**TÂCHE 1:** Modifiez le passage du texte sur l'usage off-label qui commence aux mots "Alors pourquoi les" et s'arrête après "ventes du produit.", en remplaçant "études" par "recherches".
**TÂCHE 2:**
Pour chacun des énoncés suivants, indiquez par oui ou par non s'il concorde avec le texte sur l'usage off-label, puis citez les mots du texte qui le justifient.
(a) Selon le KCE, les producteurs sont souvent intéressés par une seconde autorisation.
(b) Les utilisations off-label concernent souvent des indications rares ou des enfants.
(c) De nouvelles études pourraient révéler des problèmes de sécurité encore inconnus.
**TÂCHE 3:** Énumérez toutes les raisons que le texte sur l'usage off-label attribue au KCE pour expliquer le manque d'intérêt des producteurs envers une seconde autorisation.

**TEXTE FOURNI:**
Une question d’argent

Alors pourquoi les firmes pharmaceutiques, lorsqu’on constate une généralisation d’une prescription off-label, ne demandent pas une seconde autorisation pour cette autre utilisation? “Les producteurs ne sont pas souvent intéressés, constate le KCE. Parce que cela suppose qu’ils investissent dans de nouvelles études cliniques, alors qu’ils perçoivent déjà les revenus de l’usage off- label. De plus, il s’agit souvent d’utilisations pour des indications rares ou chez des enfants, ce qui ne représente qu’un marché limité, et il n’est donc pas certain qu’ils récupéreront leur investissement. Il se peut aussi que de nouvelles études mettent en lumière des problèmes de sécurité encore inconnus, ou une efficacité moindre que prévu, ce qui pourrait faire chuter les ventes du produit.

**DONNÉES FOURNIES:**
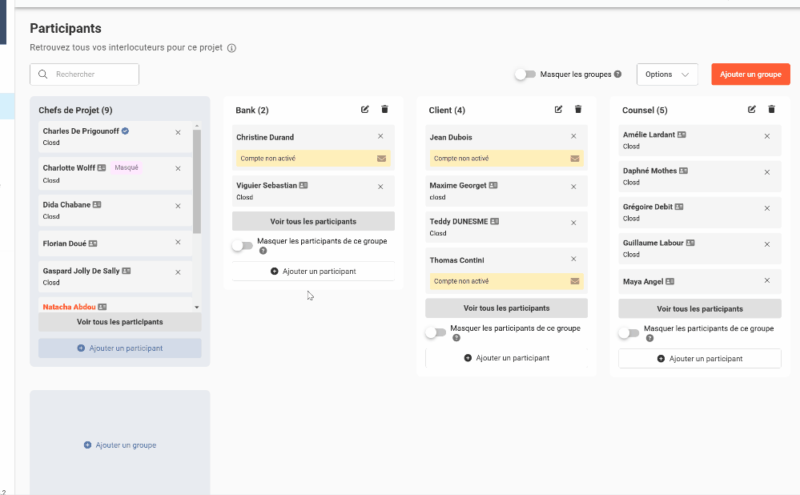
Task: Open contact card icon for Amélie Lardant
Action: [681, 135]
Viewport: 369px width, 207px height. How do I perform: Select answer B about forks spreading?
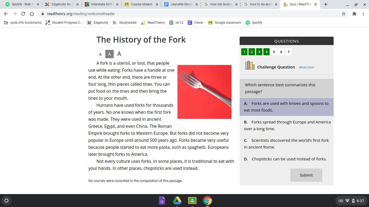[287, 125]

**SOLUTION 1:**
Alors pourquoi les firmes pharmaceutiques, lorsqu’on constate une généralisation d’une prescription off-label, ne demandent pas une seconde autorisation pour cette autre utilisation? “Les producteurs ne sont pas souvent intéressés, constate le KCE. Parce que cela suppose qu’ils investissent dans de nouvelles recherches cliniques, alors qu’ils perçoivent déjà les revenus de l’usage off- label. De plus, il s’agit souvent d’utilisations pour des indications rares ou chez des enfants, ce qui ne représente qu’un marché limité, et il n’est donc pas certain qu’ils récupéreront leur investissement. Il se peut aussi que de nouvelles recherches mettent en lumière des problèmes de sécurité encore inconnus, ou une efficacité moindre que prévu, ce qui pourrait faire chuter les ventes du produit.

**SOLUTION 2:**
(a) Non : « Les producteurs ne sont pas souvent intéressés, constate le KCE. »
(b) Oui : « il s’agit souvent d’utilisations pour des indications rares ou chez des enfants ».
(c) Oui : « Il se peut aussi que de nouvelles études mettent en lumière des problèmes de sécurité encore inconnus ».

**SOLUTION 3:**
- Ils devraient investir dans de nouvelles études cliniques, alors qu'ils perçoivent déjà les revenus de l'usage off-label.
- Il s'agit souvent d'indications rares ou d'utilisations chez des enfants, donc d'un marché limité, et la récupération de leur investissement n'est pas certaine.
- De nouvelles études pourraient mettre en lumière des problèmes de sécurité encore inconnus, ce qui pourrait faire chuter les ventes.
- De nouvelles études pourraient révéler une efficacité moindre que prévu, ce qui pourrait faire chuter les ventes.